J Proteome Res. 2021 Apr 2;20(4):2076-2082. doi: 10.1021/acs.jproteome.0c00920. Epub 2021 Jan 29.
Cloud-hosted environments offer known benefits when computational needs outstrip affordable local workstations, enabling high-performance computation without a physical cluster. What has been less apparent, especially to novice users, is the transformative potential for cloud-hosted environments to bridge the digital divide that exists between poorly funded and well-resourced laboratories, and to empower modern research groups with remote personnel and trainees. Using cloud-based proteomic bioinformatic pipelines is not predicated on analyzing thousands of files, but instead can be used to improve accessibility during remote work, extreme weather, or working with under-resourced remote trainees. The general benefits of cloud-hosted environments also allow for scalability and encourage reproducibility. Since one possible hurdle to adoption is awareness, this paper is written with the nonexpert in mind. The benefits and possibilities of using a cloud-hosted environment are emphasized by describing how to setup an example workflow to analyze a previously published label-free data-dependent acquisition mass spectrometry data set of mammalian urine. Cost and time of analysis are compared using different computational tiers, and important practical considerations are described. Overall, cloud-hosted environments offer the potential to solve large computational problems, but more importantly can enable and accelerate research in smaller research groups with inadequate infrastructure and suboptimal local computational resources.

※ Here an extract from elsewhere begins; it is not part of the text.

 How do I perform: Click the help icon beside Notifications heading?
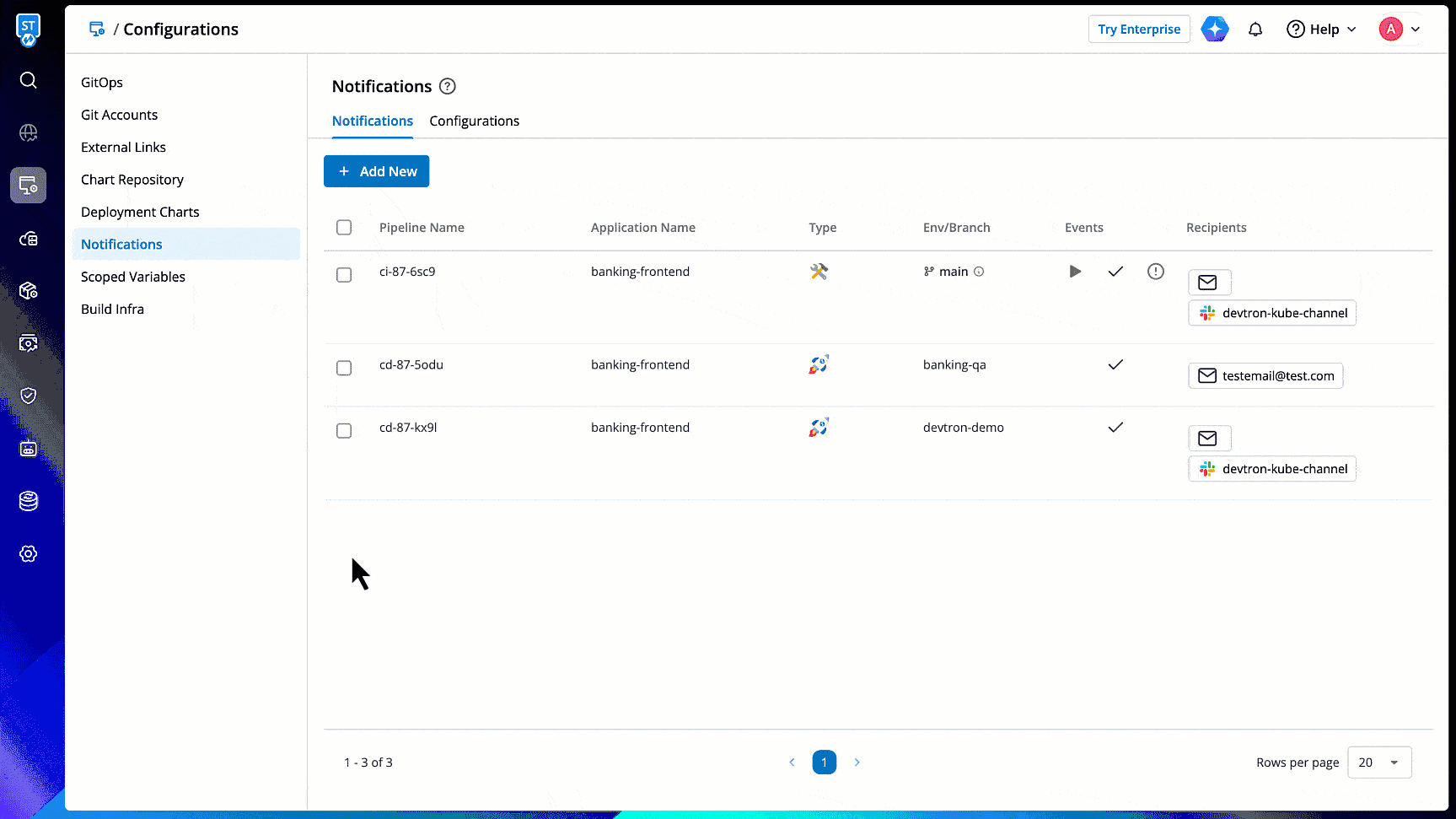448,86
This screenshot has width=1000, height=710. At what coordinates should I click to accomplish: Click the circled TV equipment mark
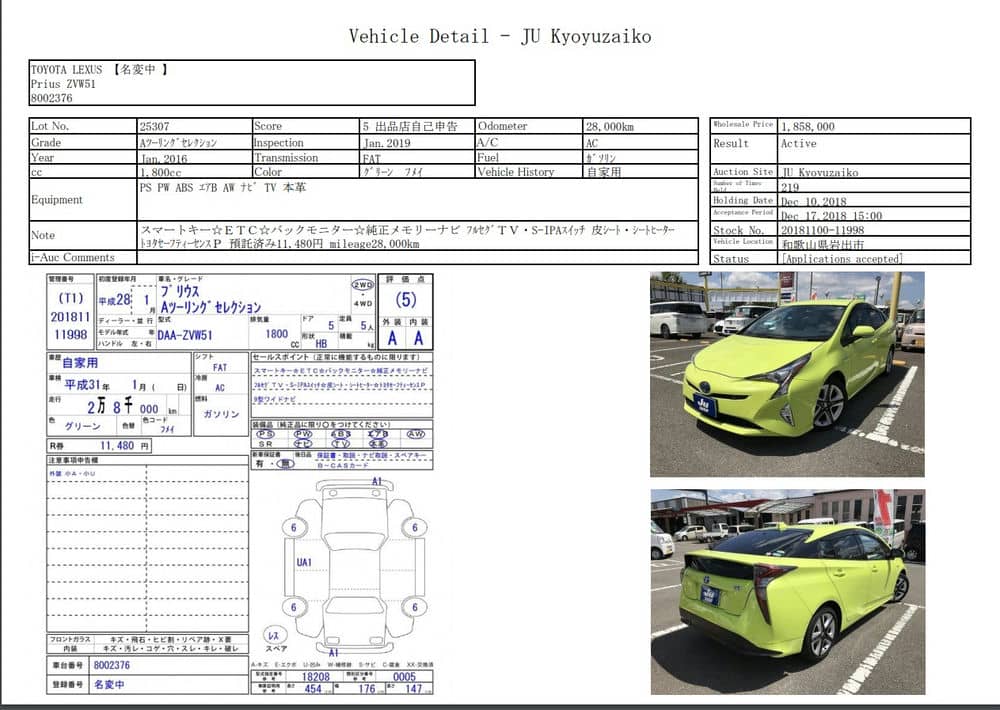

当计算需求超过负担得起的本地工作站时,云托管环境具有已知的优势,可在无需物理集群的情况下实现高性能计算。对于新手用户来说,尤其是不那么明显的是,云托管环境具有变革潜力,可弥合资金不足和资源充足的实验室之间存在的数字鸿沟,并为拥有远程人员和学员的现代研究团队赋能。使用基于云的蛋白质组学生物信息学管道并非基于分析数千个文件,而是可用于在远程工作、极端天气或与资源不足的远程学员合作期间提高可及性。云托管环境的一般优势还允许扩展并鼓励可重复性。由于采用的一个可能障碍是认知度,本文是为非专业人士而写的。通过描述如何设置一个示例工作流程来分析先前发表的哺乳动物尿液的无标记数据依赖采集质谱数据集,强调了使用云托管环境的好处和可能性。使用不同的计算层级比较了分析成本和时间,并描述了重要的实际注意事项。总体而言,云托管环境有潜力解决大型计算问题,但更重要的是,它可以在基础设施不足和本地计算资源欠佳的较小研究团队中推动并加速研究。